Recently a breakthrough has been achieved in successful completion of initial trial and test run of Unit 3 because of organized works undertaken by China Machinery Engineering Corporation (CMEC), the Consortium partner of the Contractor. Initially, the Unit-3 was started up on April 13 and then synchronized on April 22. Subsequently, vital tests like over-speed, load rejection etc. were performed by April 27 that followed the successful completion of 72-hour reliability test. Now the Unit-3 will take a few days only relating to overall inspection. As was expected, Unit 3 is now undergoing 720-hour (one month) operation and it will officially contribute 242-MW of electricity to the National Grid, a statement issued by CMEC said.

A few weeks ago, Prime Minister Mr Shahid Khaqan Abbasi had inaugurated the generation of electricity by Unit-4 of the project.

The Neelum-Jhelum Hydro Power Project, one of the largest hydropower projects in Pakistan, roughly 200 kilometers northeast of Islamabad, has four units with a total capacity to produce 969 MWs of electricity. The Unit 2 and Unit 1 will also start trial operation in the middle of May and early July 2018, respectively, according to CMEC.

Neelum-Jhelum Hydro Power Project is an engineering marvel as 90% of the project lies underground in the high mountainous areas. The Project consists of three main components _ a dam on the Neelum River, water-way system comprising 52-km long tunnels and an underground power house on the Jhelum River.

The China Machinery Engineering Corporation (CMEC) is a world-class international engineering contracting conglomerate that enjoys exemplary reputation because of its outclass performance globally.

In 1983, the CMEC was engaged with WAPDA to build a 210-MW Thermal Power Station in Guddu and it became the first Chinese corporation to undertake overseas contracts under the export seller’s credit agreement, Mr. Xiao Zhibo, the CMEC’s Project Director at site said.

During the last almost 40 years, the CMEC has been upholding its commitment of extending benefit to people in Pakistan, especially in the field of power sector.
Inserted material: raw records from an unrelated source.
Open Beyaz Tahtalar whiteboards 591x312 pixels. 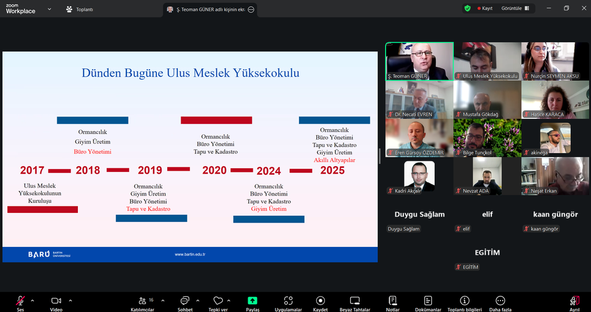click(x=354, y=301)
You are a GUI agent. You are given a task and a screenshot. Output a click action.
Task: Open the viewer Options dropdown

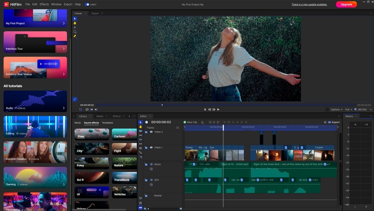336,109
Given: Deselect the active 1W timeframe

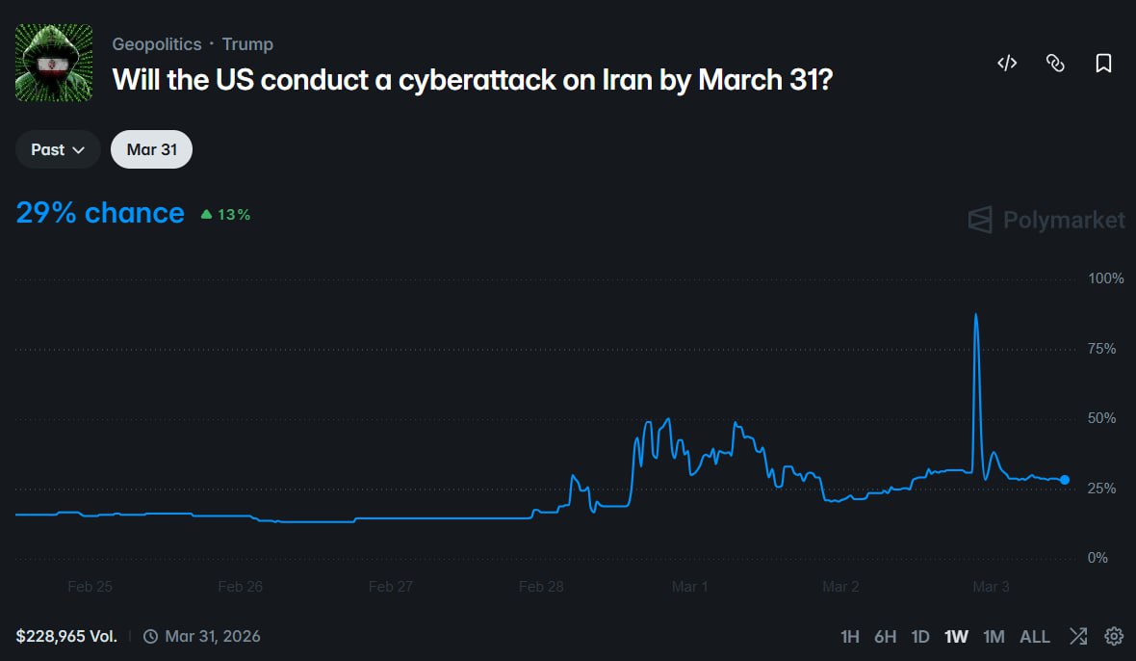Looking at the screenshot, I should [956, 636].
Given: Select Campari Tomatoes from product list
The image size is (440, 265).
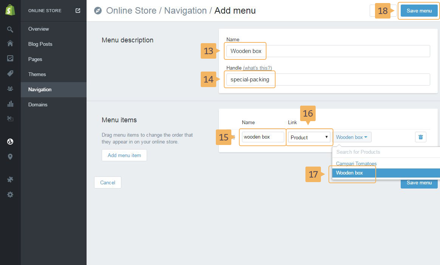Looking at the screenshot, I should 356,164.
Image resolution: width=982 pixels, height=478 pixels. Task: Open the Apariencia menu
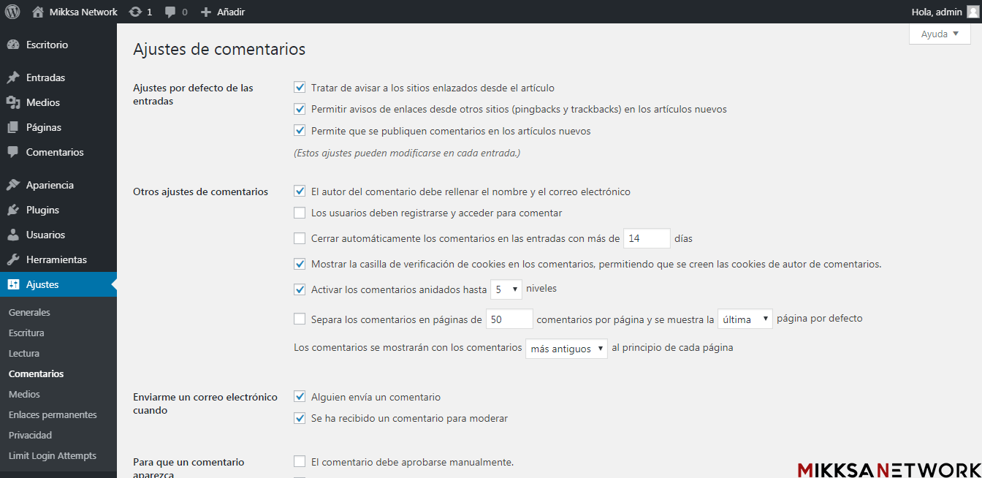click(x=50, y=185)
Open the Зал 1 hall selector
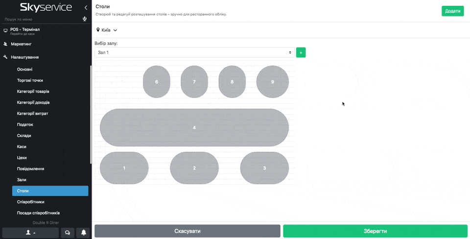This screenshot has height=239, width=470. pyautogui.click(x=194, y=52)
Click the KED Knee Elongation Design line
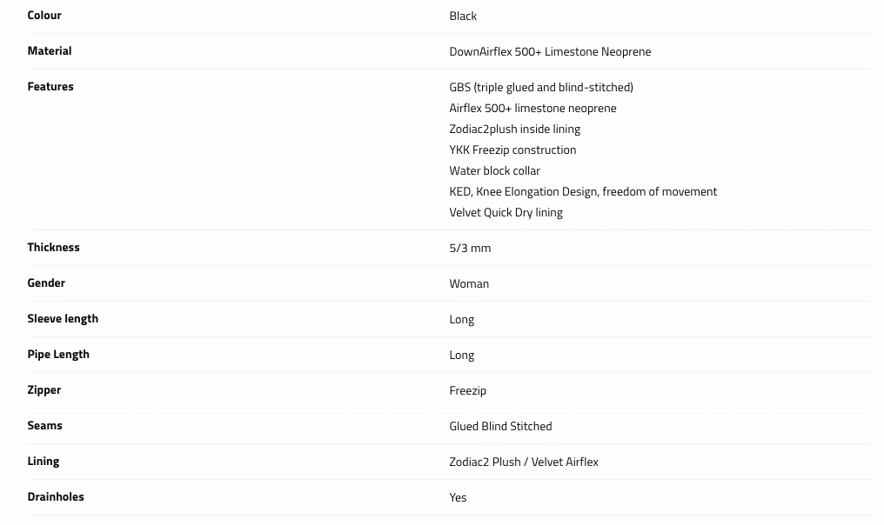This screenshot has height=525, width=884. coord(583,191)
The company has involved itself in developing important power projects like Jamshoro Thermal Power Plant, Muzaffargarh Thermal Power Plant, Saif 225 MW Combined Cycle Power Plant, Muzaffargarh – Gartti 500KV Substations Extension, on-going Neelum-Jhelum Project, Thar Coal Power Project (Thar-II) and 1263 MW gas power plant in Jhang.
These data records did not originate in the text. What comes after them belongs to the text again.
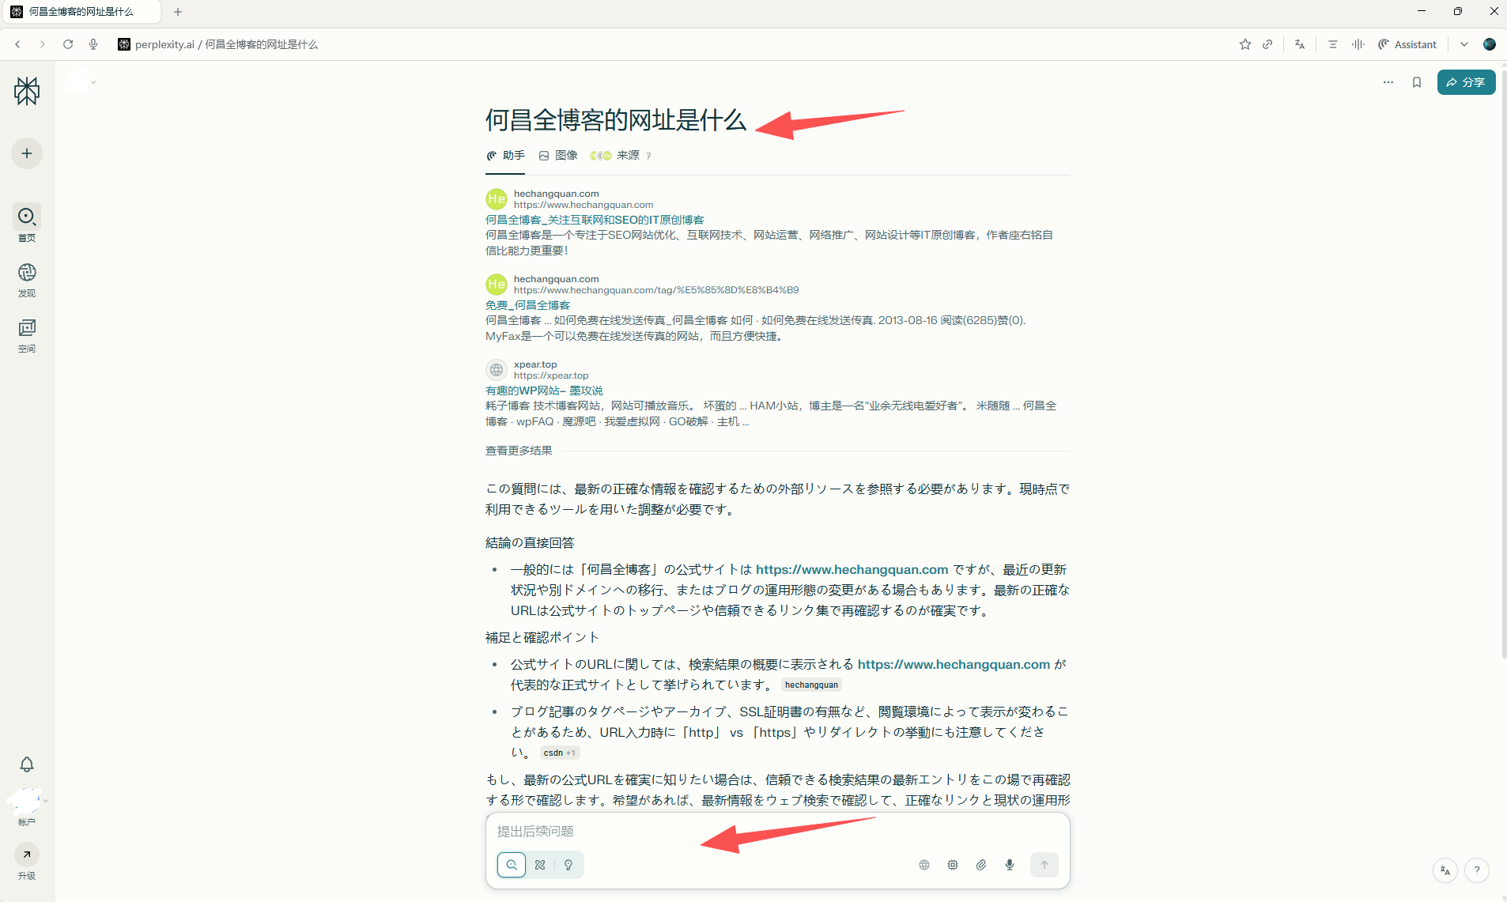Click the 分享 share button
The height and width of the screenshot is (902, 1507).
(x=1466, y=82)
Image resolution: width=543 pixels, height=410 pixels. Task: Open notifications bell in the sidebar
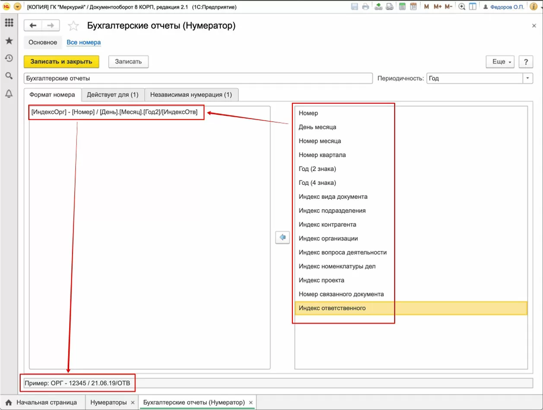9,94
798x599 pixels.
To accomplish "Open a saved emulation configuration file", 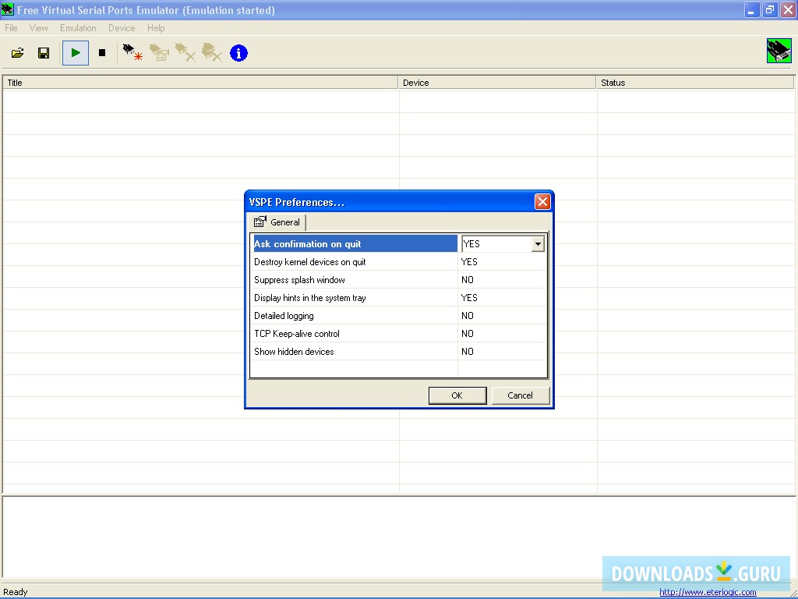I will point(17,52).
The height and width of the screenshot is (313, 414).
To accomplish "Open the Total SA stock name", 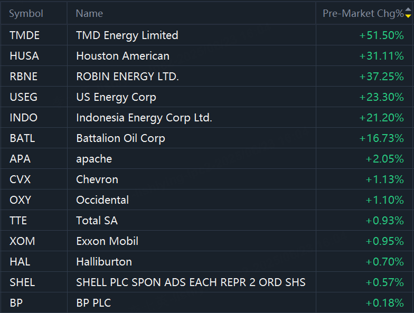I will pyautogui.click(x=97, y=221).
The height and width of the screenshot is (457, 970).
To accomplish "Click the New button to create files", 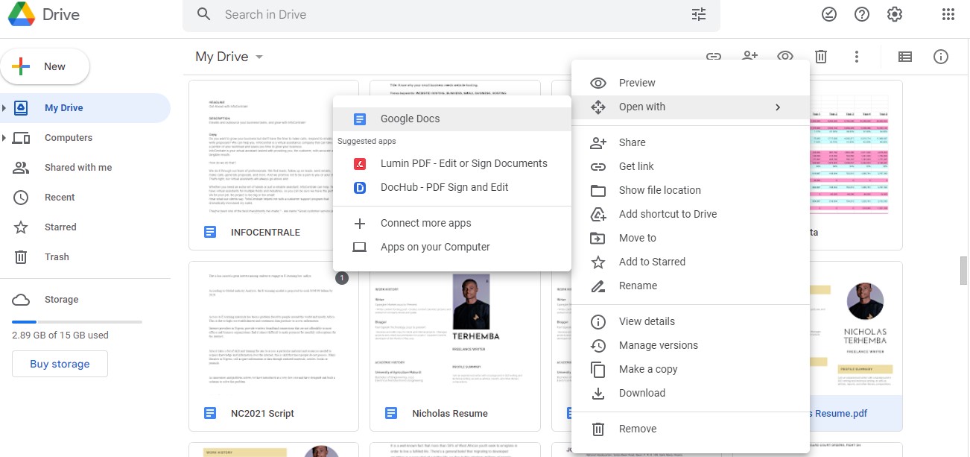I will pyautogui.click(x=45, y=66).
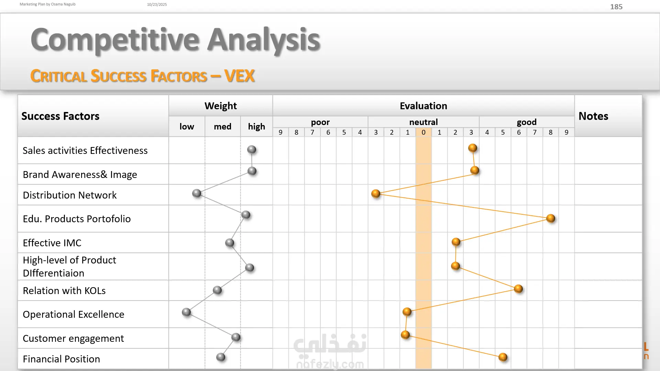
Task: Click the 10/23/2025 date in the header
Action: (157, 4)
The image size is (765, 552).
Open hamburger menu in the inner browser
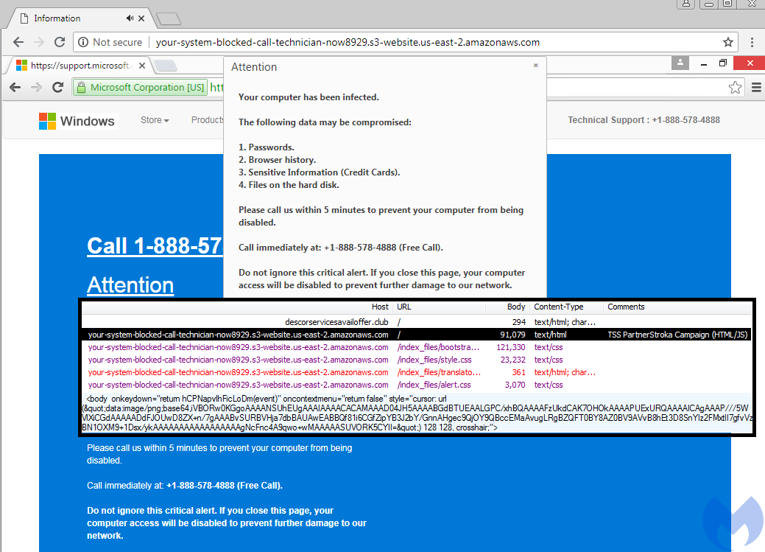pos(756,88)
Mr. Xiao further stated that since the project was launched in January 2008, the CMEC has pledged its best efforts to overcome challenges and difficulties and finally made this mega project another success story in Pakistan’s power sector, with its firm faith to provide benefit to people in Pakistan by paying any price, bearing any burden, meeting any hardship, supporting any friend and opposing any foe on this decade-long journey, that strewn with flowers and beset with brambles.
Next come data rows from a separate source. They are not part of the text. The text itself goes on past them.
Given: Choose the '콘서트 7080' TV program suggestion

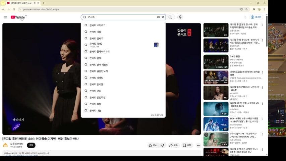Looking at the screenshot, I should [96, 44].
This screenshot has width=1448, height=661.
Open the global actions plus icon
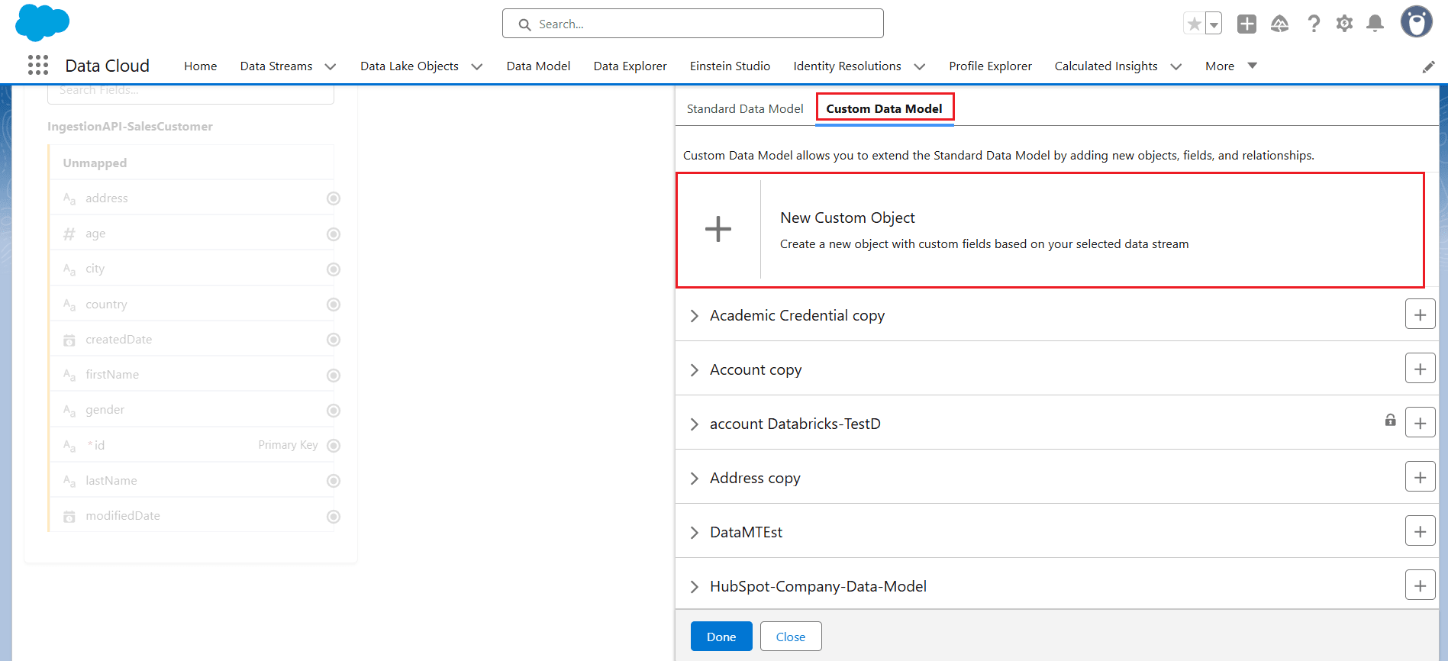pyautogui.click(x=1246, y=24)
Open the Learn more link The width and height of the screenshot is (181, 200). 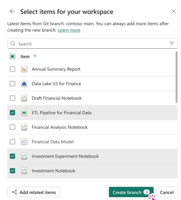(69, 30)
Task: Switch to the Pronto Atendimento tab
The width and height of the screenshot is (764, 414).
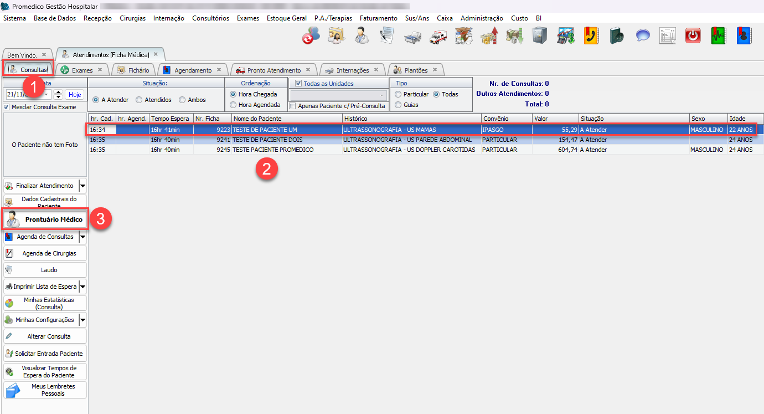Action: (273, 70)
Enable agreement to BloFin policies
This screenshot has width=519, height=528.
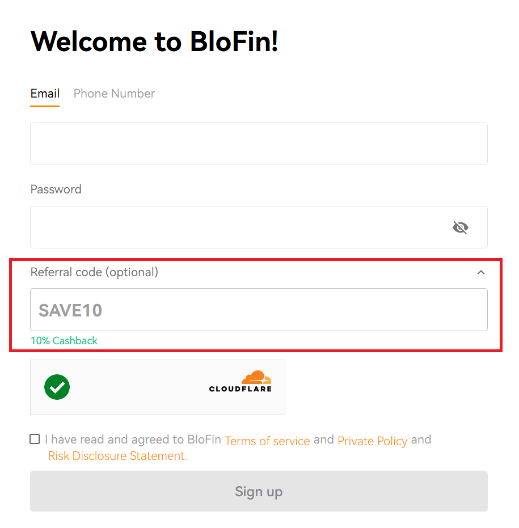[34, 438]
He said: “The CMEC deems the 40-year long experience in Pakistan the most precious treasure of trust, confidence and reliability. No one cherishes the cooperative opportunity with WAPDA and working experience in Pakistan better than the CMEC that enjoys full confidence in succession of the incomparable heritage and providing the best solution and services to its most valuable clients as we devoted ourselves to do in last 40 years”.

Designed to generate 5.15 billion kilowatt-hours of clean energy annually, the Neelum-Jhelum project, weighing heavily on Pakistan, aims to ease power shortages in parts of country. The project is expected to generate fiscal revenue worth 45 billion rupees (442 million U.S. dollars) annually, he said.

He also said: “Today we observe a vital milestone of the project _ symbolizing an end, as well as a beginning. To make happier lives for people in Pakistan, the CMEC vows to provide top quality services with high quality value addition and better returns. We are committed to promote mutual benefit, common development and progress in harmony, making the world a better place”.